Das Publikum steckt in der Zwickmühle. Was und wem soll es noch glauben, auf welche Seite soll es sich schlagen? Auf die von Bolt und den Wissenschaftlern von der Pennsylvania State University etwa, die errechnet haben, dass er zwar die gleiche Schrittfrequenz wie seine Konkurrenten läuft, seine Schritte jedoch um sieben Prozent länger sind? Oder auf jene der Skeptiker, die mäkeln, so könne ja kein normaler Mensch zu laufen imstande sein?

Der Darmstädter Sportsoziologe Karl-Heinrich Bette hat den Zwiespalt im „Welt am Sonntag“-Interview so erklärt: „Die Zuschauer oszillieren, wenn man so will, zwischen Heldenverehrung und Desillusionierung dauerhaft hin und her, ohne zu wissen, auf welche Seite ihrer Einschätzungen und Gefühle sie sich schlagen sollen.“ Mithilfe von Selbsttäuschungen, so Bette, „schützen sich Fans vor der durchaus schmerzhaften Einsicht, dass sie jahrelang den falschen Idolen hinterhergelaufen sind“.

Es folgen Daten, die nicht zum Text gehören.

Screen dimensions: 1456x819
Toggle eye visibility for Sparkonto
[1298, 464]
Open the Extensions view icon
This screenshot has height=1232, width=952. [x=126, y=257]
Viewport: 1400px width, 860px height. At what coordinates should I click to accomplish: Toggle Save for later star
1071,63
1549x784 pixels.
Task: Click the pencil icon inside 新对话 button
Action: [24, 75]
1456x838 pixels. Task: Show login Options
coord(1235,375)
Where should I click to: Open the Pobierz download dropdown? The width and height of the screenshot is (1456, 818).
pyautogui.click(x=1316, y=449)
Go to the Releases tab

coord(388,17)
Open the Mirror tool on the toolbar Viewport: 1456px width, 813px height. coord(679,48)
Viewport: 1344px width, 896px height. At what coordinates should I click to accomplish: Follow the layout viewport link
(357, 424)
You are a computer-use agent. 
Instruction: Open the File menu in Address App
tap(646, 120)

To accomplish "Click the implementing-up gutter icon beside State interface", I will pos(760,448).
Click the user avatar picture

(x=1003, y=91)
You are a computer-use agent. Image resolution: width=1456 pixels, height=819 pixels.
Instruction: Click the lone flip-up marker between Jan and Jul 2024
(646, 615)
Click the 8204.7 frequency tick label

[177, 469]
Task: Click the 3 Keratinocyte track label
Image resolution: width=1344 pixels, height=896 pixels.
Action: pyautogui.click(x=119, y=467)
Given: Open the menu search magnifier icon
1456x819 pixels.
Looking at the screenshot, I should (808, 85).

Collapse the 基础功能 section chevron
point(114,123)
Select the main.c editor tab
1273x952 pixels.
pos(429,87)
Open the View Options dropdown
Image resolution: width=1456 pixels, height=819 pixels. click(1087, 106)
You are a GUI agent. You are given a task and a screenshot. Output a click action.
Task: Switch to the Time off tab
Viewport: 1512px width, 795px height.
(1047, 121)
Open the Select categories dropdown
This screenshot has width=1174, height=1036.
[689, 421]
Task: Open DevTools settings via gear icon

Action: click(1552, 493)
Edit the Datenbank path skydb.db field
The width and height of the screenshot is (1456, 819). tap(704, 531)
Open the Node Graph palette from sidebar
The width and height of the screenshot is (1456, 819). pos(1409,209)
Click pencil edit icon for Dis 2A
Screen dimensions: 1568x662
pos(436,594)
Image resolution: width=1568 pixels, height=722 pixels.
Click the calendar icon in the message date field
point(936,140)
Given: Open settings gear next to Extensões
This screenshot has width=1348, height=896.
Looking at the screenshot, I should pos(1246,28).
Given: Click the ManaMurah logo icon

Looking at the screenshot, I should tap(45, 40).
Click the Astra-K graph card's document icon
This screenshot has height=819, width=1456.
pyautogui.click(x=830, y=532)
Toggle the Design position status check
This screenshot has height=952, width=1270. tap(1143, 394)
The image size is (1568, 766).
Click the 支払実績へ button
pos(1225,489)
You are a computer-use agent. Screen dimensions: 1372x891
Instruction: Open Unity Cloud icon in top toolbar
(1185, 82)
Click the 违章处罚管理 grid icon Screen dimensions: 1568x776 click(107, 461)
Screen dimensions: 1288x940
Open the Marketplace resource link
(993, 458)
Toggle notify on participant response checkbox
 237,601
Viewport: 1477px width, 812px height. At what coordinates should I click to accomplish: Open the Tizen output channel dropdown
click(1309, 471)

Nicht auszudenken, geriete Bolt ähnlich ins Zweilicht wie Gay und Powell. Für die Leichtathletikwelt des greisen Verbandschefs Lamine Diack („Bolt ist der König der Leichtathletik“) wäre es fatal. Für sie ist Jamaikas Exportschlager auf zwei Beinen Lebensversicherung und Fixpunkt zugleich. In Moskau, in der am gesamten Wochenende nicht annähernd gefüllten Arena, wird Bolt beides bis kommenden Sonntag bleiben, wenn nach den 200 Metern noch das abschließende Staffelrennen ansteht.

Für Diana Sujew war ihre erste WM frühzeitig beendet. Die 22-Jährige vom Lauf-Team Haspa-Marathon Hamburg ging ihren 1500-Meter-Vorlauf couragiert an und bestimmte lange Zeit von der Spitze das Tempo. Doch 200 Meter vor dem Ziel wurde sie vom Feld eingefangen und verpasste in 4:09,40 Minuten als Zehnte den Sprung ins Halbfinale nur um 25 Hundertstelsekunden. „Wenn ich hintergerannt wäre, hätte ich mir vorgeworfen, nichts getan zu haben. So kann ich wenigstens sagen, dass ich alles gegeben habe“, sagte Sujew.